StoryEditor

Protesty rolników w Rumunii i Bułgarii. KE nie rozwiąże rynkowych problemów

Fala protestów we Wschodniej Europie coraz bardziej się rozszerza, od Polski i Bułgarii po Rumunię. Rolnicy sprzeciwiają się niekontrolowanemu i masowemu importowi ukraińskiego zboża, które pozostaje w krajowych magazynach. Pomoc, jaką zaoferowała Komisja Europejska, nie tylko nie zmniejszyła problemów na rynku zboża, ale też wzmocniła niezadowolenie rolników, którzy uważają, że proponowane środki zaradcze są nieskuteczne.
11.04.2023., 15:04h
Rolnicy z Rumunii zorganizowali protesty w całym kraju, w tym w stolicy – Bukareszcie. Podobnie, jak w Polsce tamtejsi producenci zbóż są niezadowoleni z rozwiązania, które zostało wprowadzone przez Unię Europejską oraz władze Rumunii dla ukraińskiego zboża, które poważnie zakłóciło rynek. Rolnicy założyli ogólny sojusz na rzecz rolnictwa i współpracy, w skład którego weszli:
  • Krajowa Federacja Producentów Rolnictwa, Przemysłu Spożywczego i Usług Pokrewnych w Rumunii (PRO AGRO),
  • Liga Stowarzyszenia Producentów Rolnych Rumunii (LAPAR),
  • Związek Krajowych Oddziałów Spółdzielczych w Sektor Roślinny (UNCSV) oraz Forum Profesjonalnych Rolników i Przetwórców Rumunii (APPR Forum).


56 milionów euro pomocy

Komisja Europejska przyznała rolnikom z Polski, Bułgarii i Rumunii 56 mln euro pomocy. Polska otrzymała 30 mln euro, Bułgaria 16 mln euro, a Rumunia zaledwie 10 mln euro. Taki podział pomocy nie spodobał się producentom rolnym. W zeszłym miesiącu Ursula von der Leyen stwierdziła, że środki dla rolników z pierwszej linii, czyli tych najbliżej Ukrainy są niewystarczające. Rumuńscy rolnicy domagają się większej, konsekwentnej pomocy, niektórzy nawet mówią o miliardach euro. Zwracają się do władz krajowych i europejskich z następującymi wnioskami:
  1. Podział przepływów towarów rolnych w rumuńskich urzędach celnych na podstawie pochodzenia towarów zgodnie z przejściami tranzytowymi przeznaczonymi dla Ukrainy.
  2. Ścisła kontrola jakości w celu zapewnienia zidentyfikowania importu i uniknięcia niejasności związanych z pochodzeniem towarów rolnych.
  3. Pilne uruchomienie środków ochronnych przyznanych rozporządzeniem (UE) 2022/870 oraz powrót do podstawowego obowiązku celnego.
  4. Rygorystyczne obliczenie szkód poniesionych przez rumuńskich rolników i określenie alternatywnych źródeł finansowania europejskiego;
  5. Zawieszenie strategii „od pola do stołu”.
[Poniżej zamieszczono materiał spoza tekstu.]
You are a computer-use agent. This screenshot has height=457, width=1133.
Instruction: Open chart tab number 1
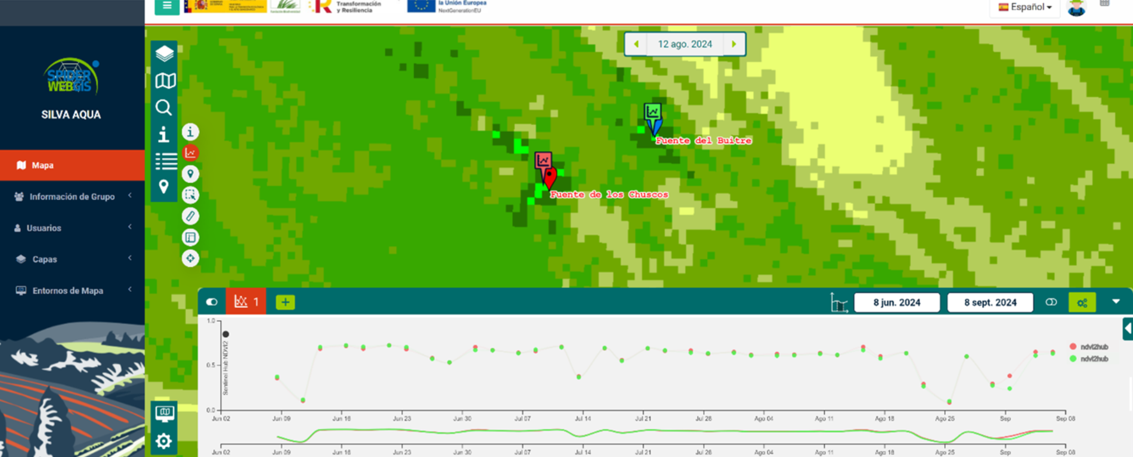pyautogui.click(x=247, y=302)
Zobacz także: Ukraina wstrzymuje eksport pszenicy, kukurydzy, rzepaku i słonecznika do Polski!





„Rumuńscy rolnicy zasługują na szacunek!”. Protest w Brukseli

Jeszcze 29 marca rumuńscy producenci zbóż przeprowadzili protest w Brukseli. Delegacja stowarzyszenia rolników Forța Fermierilor zgłosiła swoje obawy Komisji Europejskiej i przed Parlamentem, wywieszając transparent z napisem „Rumuńscy rolnicy zasługują na szacunek!”. Udało im się dotrzeć do tych, którzy nie tylko zauważyli ten protest, ale i usłyszeli i zrozumieli jego treść. To między innymi Daniel Buda, wiceprzewodniczący Komisji Rolnictwa Parlamentu europejskiego, który zapewnił, że brukselscy urzędnicy pozostają otwarci na negocjację z rolnikami.




Oprócz eurodeputowanych Forța Fermierilor zwróciło się do COPA-COGECA z prośbą o wsparcie kraju w sprawie przeliczenia europejskiej pomocy pieniężnej. Europejska organizacja także przyjęła protestujących rolników.
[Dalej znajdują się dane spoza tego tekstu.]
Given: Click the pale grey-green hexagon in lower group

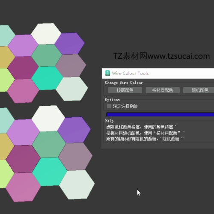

NSZZ RI „Solidarność” – trzy dni protestów na granicy Polska - Ukraina

- Bułgaria – kraj, który nie jest reprezentowany na COPA-COGECA i ma mniejszą powierzchnię rolną niż Rumunia, otrzyma więcej funduszy! Przypominamy, że 20 marca wstępną decyzją było, aby z budżetu 56 mln euro Polska otrzymała 30, Bułgaria 16, Rumunia 10. Suma ta jest obrazą wysiłków rolników z Europy Wschodniej i oczywiście podział tej kwoty jest po raz kolejny ze szkodą dla Rumunii – pisało stowarzyszenie na swoim Facebooku.

Nadwyżki bułgarskiego zboża bez rynku zbytu

Bułgarscy rolnicy także uczestniczą w serii protestów przeciwko bezcłowemu importowi zboża z Ukrainy do Unii Europejskiej. Demonstracje rozpoczęły się jeszcze w połowie marca, kiedy rolnicy ogłosili bezterminowy protest, domagając się od bułgarskich parlamentarzystów obrony swoich interesów w Brukseli oraz wsparcia ministra rolnictwa i rządu. Bułgarskie Narodowe Stowarzyszenie Producentów Zbóż zgłosiło straty spowodowane ukraińskim importem zbóż i nasion oleistych, doprowadzając do nadwyżek bułgarskiego zboża, które nie ma zbytu. Lider stowarzyszenia Kostadin Kostadinov wyjaśnił, że podczas nowych żniw krajowe magazyny nie będą miały miejsca na składowanie zbiorów. 



Protestujący zapowiedzieli też, że jeśli ich początkowe demonstracje nie doprowadzą do czynów, są gotowi kontynuować blokadę. 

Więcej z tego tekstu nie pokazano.